L’Ispettorato Nazionale del Lavoro ha reso disponibile sul proprio portale il modulo per la presentazione dell’istanza di recupero dei crediti della patente a crediti, introdotta dall’articolo 27 del D.Lgs. n. 81/2008 per le imprese e i lavoratori autonomi operanti nei cantieri temporanei o mobili. La patente è dotata di un punteggio iniziale di trenta crediti e consente di operare in cantiere con una dotazione pari o superiore a quindici; il punteggio può tuttavia essere decurtato in conseguenza di provvedimenti definitivi adottati nei confronti di datori di lavoro, dirigenti, preposti o lavoratori autonomi per le violazioni elencate nell’allegato I-bis del Testo Unico.

L’articolo 7 del decreto ministeriale 18 settembre 2024, n. 132 prevede che il recupero, fino a un massimo di quindici crediti, sia subordinato alla valutazione di una Commissione territoriale composta da rappresentanti dell’INL e dell’INAIL, che tiene conto dell’adempimento degli obblighi formativi in materia di salute e sicurezza da parte dei soggetti responsabili delle violazioni e dell’eventuale realizzazione di investimenti mirati al miglioramento degli standard di sicurezza. Possono presentare l’istanza le imprese italiane ed estere operanti sul territorio nazionale, i titolari di ditta individuale e i lavoratori autonomi che, essendo titolari della patente, abbiano subito una decurtazione dei crediti a seguito di uno o più provvedimenti sanzionatori.
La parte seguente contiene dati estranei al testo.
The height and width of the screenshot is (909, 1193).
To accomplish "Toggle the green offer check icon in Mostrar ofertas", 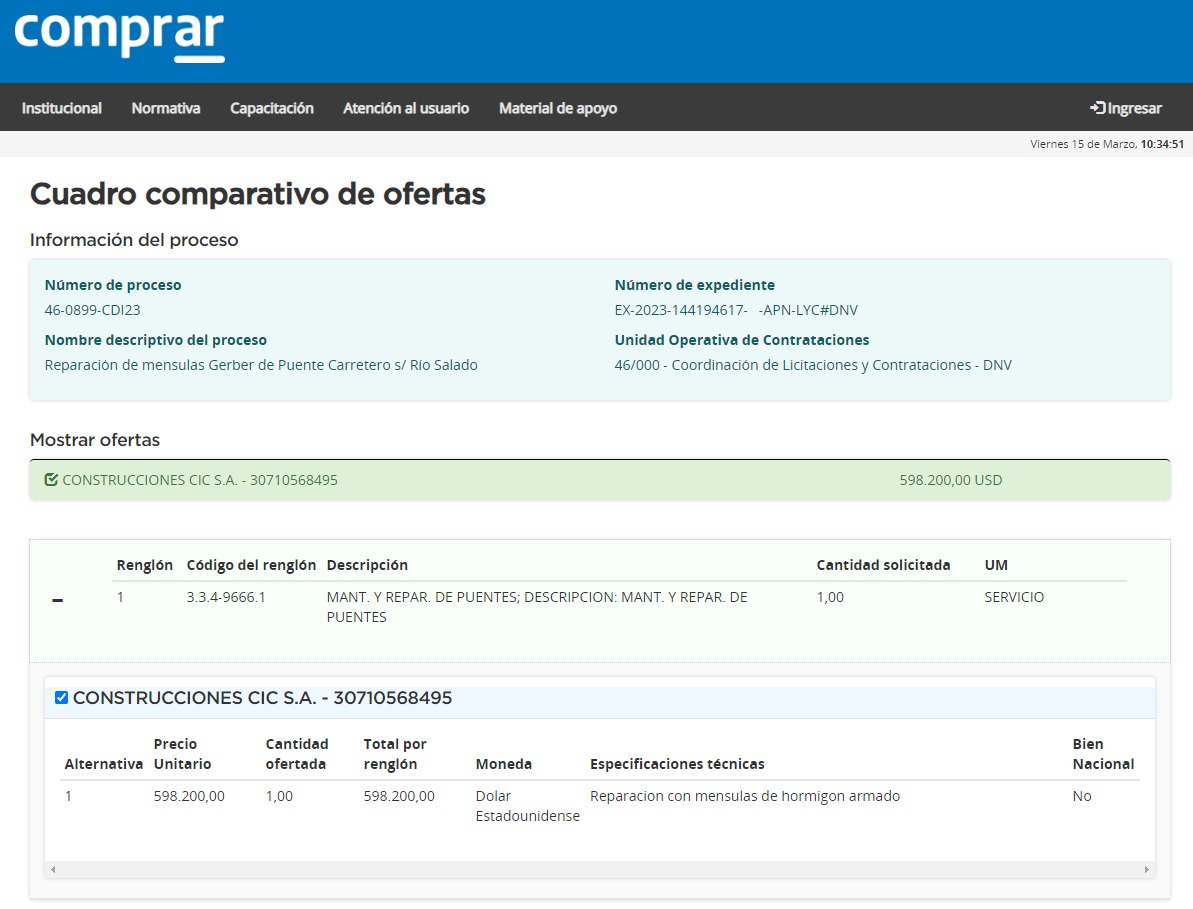I will 51,480.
L’istanza deve essere trasmessa telematicamente alla PEC dell’Ispettorato del Lavoro territorialmente competente, indirizzata alla Commissione territoriale per il recupero dei crediti della patente, e deve essere accompagnata da una relazione tecnica che illustri le attività proposte. Il recupero può avvenire attraverso percorsi di formazione aggiuntiva coerenti con le violazioni che hanno determinato la decurtazione, attraverso investimenti finalizzati al miglioramento della sicurezza sul lavoro, oppure con una combinazione delle due modalità; è inoltre possibile chiedere di essere ascoltati dalla Commissione e proporre un programma di recupero graduale dei crediti.